Oxcarbazepine (10,11-dihydro-10-oxo-5H-dibenz[b,f]azepine-5-carboxamide) is a 10-keto analogue of
carbamazepine with
anticonvulsant activity. In newly diagnosed adult patients,
oxcarbazepine monotherapy is as effective as
phenytoin and vaiproic
acid at reducing generalised tonic-clonic and partial seizure frequency. Furthermore,
oxcarbazepine 2400 mg/day as monotherapy has also proved effective in the treatment of refractory
partial seizures in adult patients.
Oxcarbazepine 600, 1200 and 2400 mg/day as adjunctive
therapy significantly reduced seizure frequency compared with placebo in 692 patients with refractory
partial seizures. The efficacy of
oxcarbazepine monotherapy is similar to that of
phenytoin in the treatment of children and adolescents with newly diagnosed partial or generalised
tonic-clonic seizures. Additionally, adjunctive
therapy with
oxcarbazepine was significantly more effective than placebo at reducing seizure frequency in children and adolescents with refractory
partial seizures. The most commonly reported adverse events associated with
oxcarbazepine monotherapy and/or adjunctive
therapy in adults and/or children are
somnolence,
dizziness,
headache,
nausea and
vomiting.
Oxcarbazepine monotherapy is better tolerated than
phenytoin (in both adults and children) and
valproic acid (in adults), and although 75 to 90% of adult patients in 5 recent monotherapy studies reported adverse events while receiving
oxcarbazepine, <8% withdrew from treatment because of them. Acute hyponatraemia, although usually asymptomatic, develops in 2.7% of patients treated with
oxcarbazepine.
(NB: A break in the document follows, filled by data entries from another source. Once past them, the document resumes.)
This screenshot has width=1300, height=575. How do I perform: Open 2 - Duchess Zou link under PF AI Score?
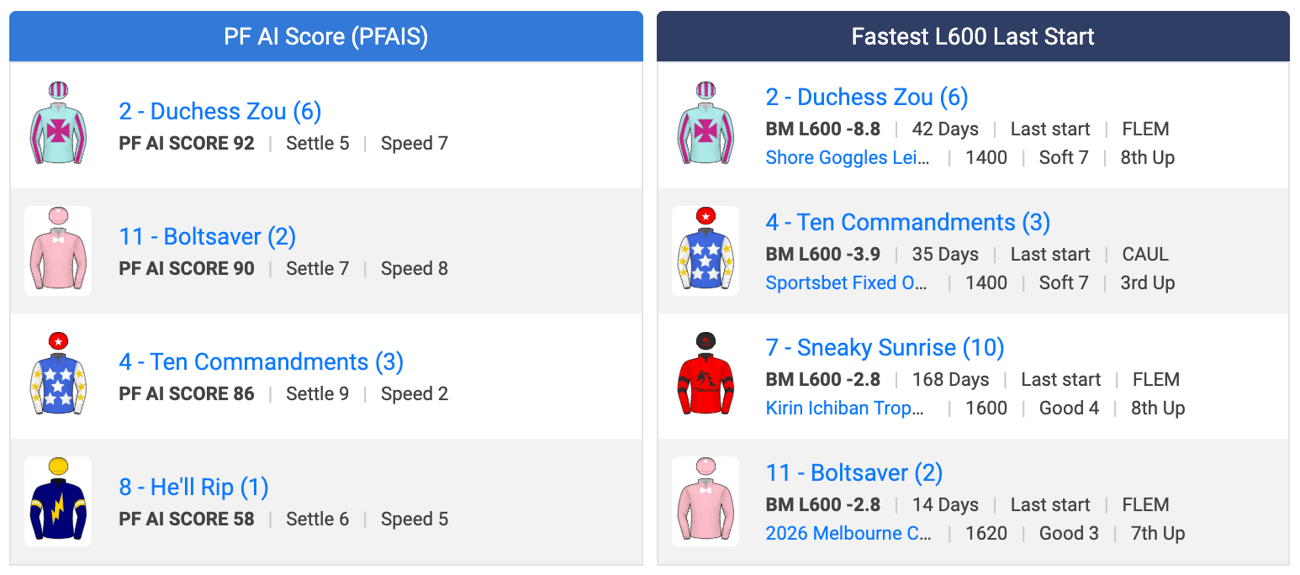coord(220,111)
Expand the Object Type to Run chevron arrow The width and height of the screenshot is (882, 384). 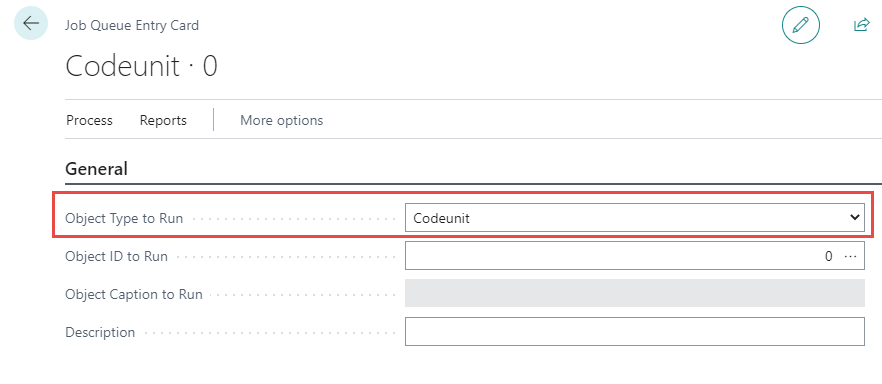854,217
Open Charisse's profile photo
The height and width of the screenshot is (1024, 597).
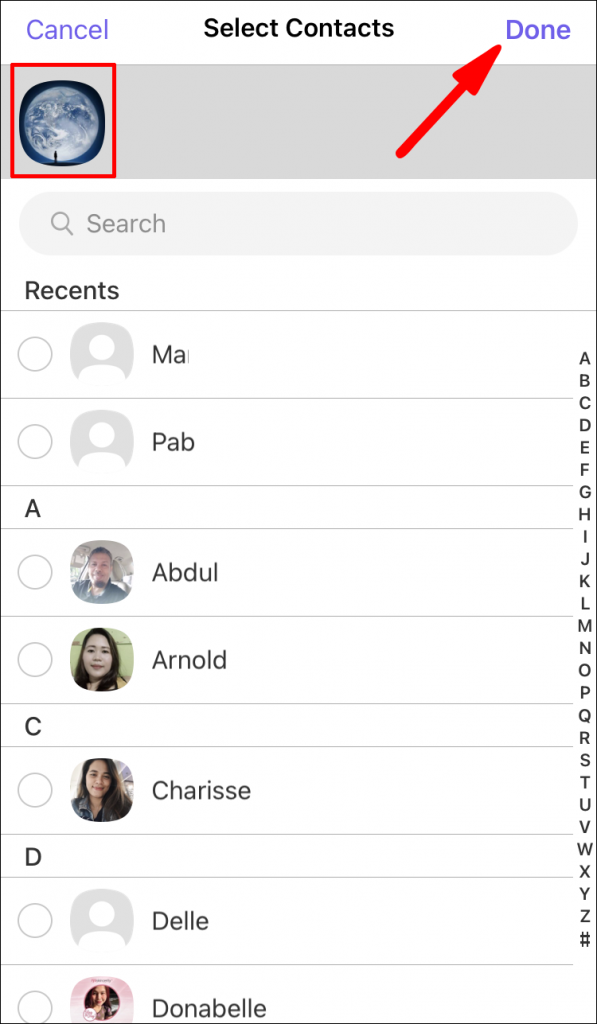pyautogui.click(x=101, y=790)
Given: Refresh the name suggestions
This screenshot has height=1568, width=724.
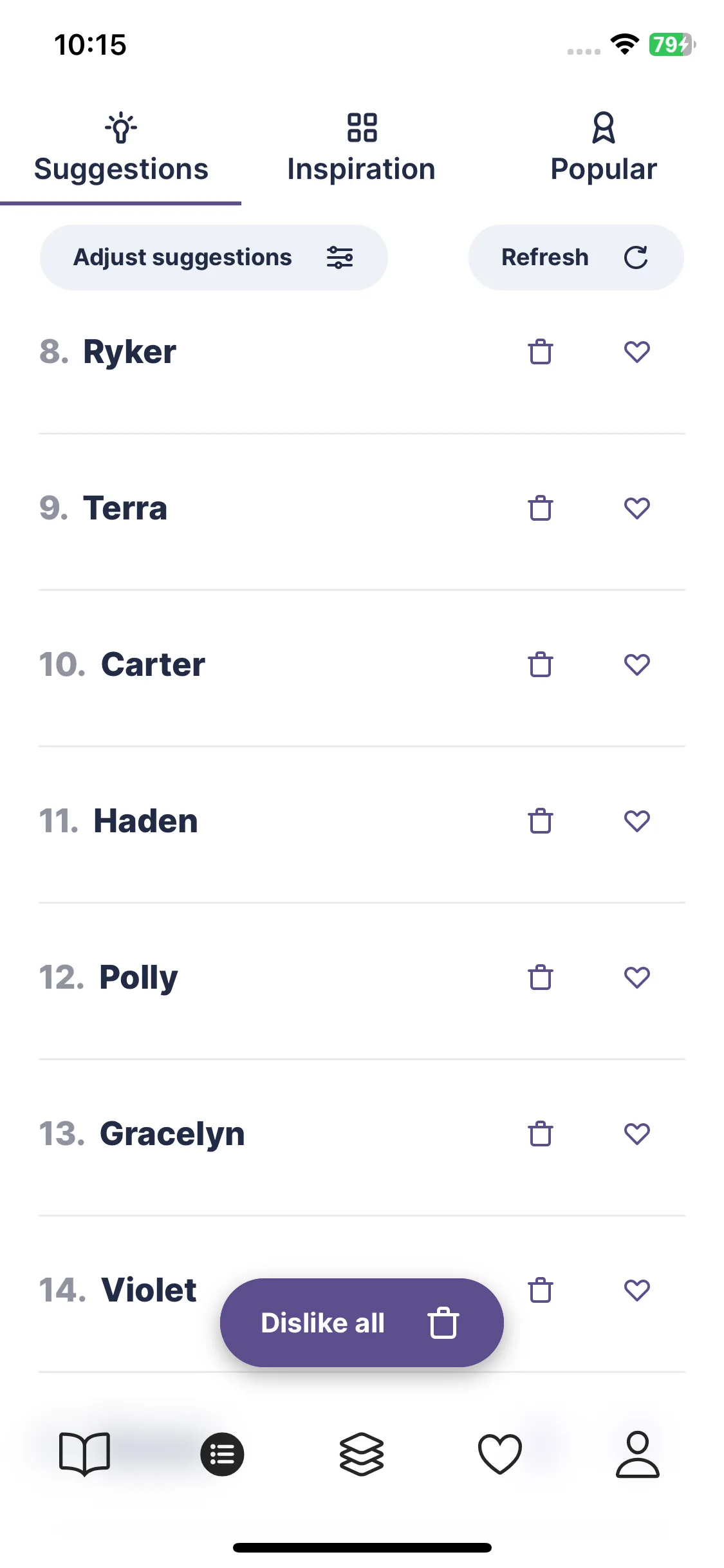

Adverse events most likely to resolve upon switching to
oxcarbazepine therapy from treatment with
carbamazepine are undetermined skin reactions (rashes,
pruritus,
eczema),
allergic reactions and a combination of malaise,
dizziness and
headache. Although
oxcarbazepine does have a clinically significant interaction with some drugs (e.g.
phenytoin and
oral contraceptives), it has a lower propensity for interactions than older
antiepileptic drugs (AEDs) because its major metabolic pathway is mediated by noninducible
enzymes.
CONCLUSION:
Oxcarbazepine as monotherapy is a viable alternative to established AEDs in the treatment of partial and generalised
tonic-clonic seizures in adults and children. Furthermore, it is also effective as adjunctive
therapy in the treatment of refractory
partial seizures in both age groups. In addition, the
drug is tolerated better than the older, established AEDs, and has a lower potential for drug interactions. These attributes make
oxcarbazepine an effective component in the initial treatment of newly diagnosed partial and generalised
tonic-clonic seizures, and also as an adjunct for medically intractable
partial seizures in both adults and children.